Ксюша к тому времени вела себя точно так же, как и Наташа. Такая же юбка. Такой же макияж. Единственно, что отличало ее от подруги - это то, что спала она за бесплатно.
Владик спивался. Он пил в компании. Он пил с братом. Он пил один. И если кто-то пьет, потому что хочет что-то утопить в стакане, то Владик пил просто ради того, чтобы пить. Наверное, ему казалось, что это делает его взрослым.
У Дениса дома все рушилось. Там он практически не показывался. Крал деньги у матери, которых у нее и так почти не было, и тратил на наркотики. Он вкалывал себе тармадол. За довольно небольшую плату ему выписывал его один врач.
Следующий учебный год я начала в другой школе. Благополучно ее закончила. Здесь то же были свои яркие личности. Например, был там один парень, который очень любил творчество. Наверное, поэтому его тетради были всегда изрезаны лезвием.
После школы я не стала, как почти все мои одноклассники поступать в институт. Я стала татуировщицей.
Прошло почти три с половиной года с тех пор, как я последний раз видела Владика, Ксюшу и Дениса. Поздним теплым летним вечером я ждала на остановке автобуса. Вдруг, кто-то похлопал меня по плечу. Обернулась - никого. Повернула голову обратно - стоит девушка и два парня. Парней я узнала сразу. Владик с Денисом не сильно изменились. Только у одного черты алкоголизма стали более отчетливым, а взгляд другого стал совсем пустым. Ксюшу я не узнала. Она состригла свои длинные волосы и обесцветила их. Она очень похудела: кожа туго обтягивала кости. Вокруг глаз образовались черные круги.
Вместе мы пошли в кафе за мой счет. Пока ребята были в туалете, Ксюша рассказала мне, что живет с Владиком гражданским браком.
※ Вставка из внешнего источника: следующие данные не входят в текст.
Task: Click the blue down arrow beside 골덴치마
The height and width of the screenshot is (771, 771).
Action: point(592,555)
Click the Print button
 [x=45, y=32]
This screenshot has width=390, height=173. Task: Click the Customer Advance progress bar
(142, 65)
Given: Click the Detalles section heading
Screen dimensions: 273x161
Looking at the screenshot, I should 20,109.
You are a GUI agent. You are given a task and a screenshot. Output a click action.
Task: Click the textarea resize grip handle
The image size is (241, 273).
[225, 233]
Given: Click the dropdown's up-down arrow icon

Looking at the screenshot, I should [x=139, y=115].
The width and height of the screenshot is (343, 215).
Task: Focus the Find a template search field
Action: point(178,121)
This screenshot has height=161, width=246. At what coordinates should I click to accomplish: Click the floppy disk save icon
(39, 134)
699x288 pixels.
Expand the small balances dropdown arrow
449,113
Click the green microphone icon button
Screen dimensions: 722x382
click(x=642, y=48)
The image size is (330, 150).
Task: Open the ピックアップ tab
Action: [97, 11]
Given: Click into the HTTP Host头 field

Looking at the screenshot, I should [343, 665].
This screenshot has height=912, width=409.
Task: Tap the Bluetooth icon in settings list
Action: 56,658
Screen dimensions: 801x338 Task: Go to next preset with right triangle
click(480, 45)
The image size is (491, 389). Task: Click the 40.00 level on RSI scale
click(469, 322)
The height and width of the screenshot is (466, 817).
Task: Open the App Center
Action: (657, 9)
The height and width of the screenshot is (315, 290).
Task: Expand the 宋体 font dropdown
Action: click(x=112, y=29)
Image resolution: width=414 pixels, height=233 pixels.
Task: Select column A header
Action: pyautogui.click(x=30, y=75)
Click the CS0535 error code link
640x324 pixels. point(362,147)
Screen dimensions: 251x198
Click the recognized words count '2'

Он пьет, а у нее СПИД. Не знаю, какие чувства у меня это вызвало. Я думаю, я испугалась. Мне стало не по себе. Я предвидела, что они плохо кончат, но чтобы вот так. Я спросила, знает ли Владик, что у нее СПИД? Ксюша сказала, ни чуть не смутившись, что ему не за чем это знать. Он бил ее много раз, так что он заслужил это. Она рассмеялась, и на нас обернулись почти все присутствующие в кафе. Ксюша громко выругалась, обращаясь сразу ко всем. Наклонилась ко мне, и сказала: "Ублюдок, сдохнет. Может даже раньше, чем я. По крайне мере, я очень на это надеюсь. Очень хочется посмотреть, как он будет корчиться перед смертью, а я буду смеяться."
Я оставила деньги, чтобы они смогли заказать все, что захотят, и, сказав, что мне надо идти, ушла, не дождавшись Владика с Денисом.
Мила замолчала.
- Я хочу тебе кое-что показать, - Гоша встал. - Идем. Не бойся. Я не хочу залезть к тебе в трусики. Я просто хочу тебе показать кое-что.
Они пошли на кухню. Нас столе стояла коробка, приблизительно метр в ширину и тридцать сантиметров в высоту.
- Смотри, - сказал Гоша.
Он открыл коробку и отошел, чтобы Мила могла заглянуть внутрь. Коробка была доверху наполненная конфетами в синей обертке - "Мишка косолапый".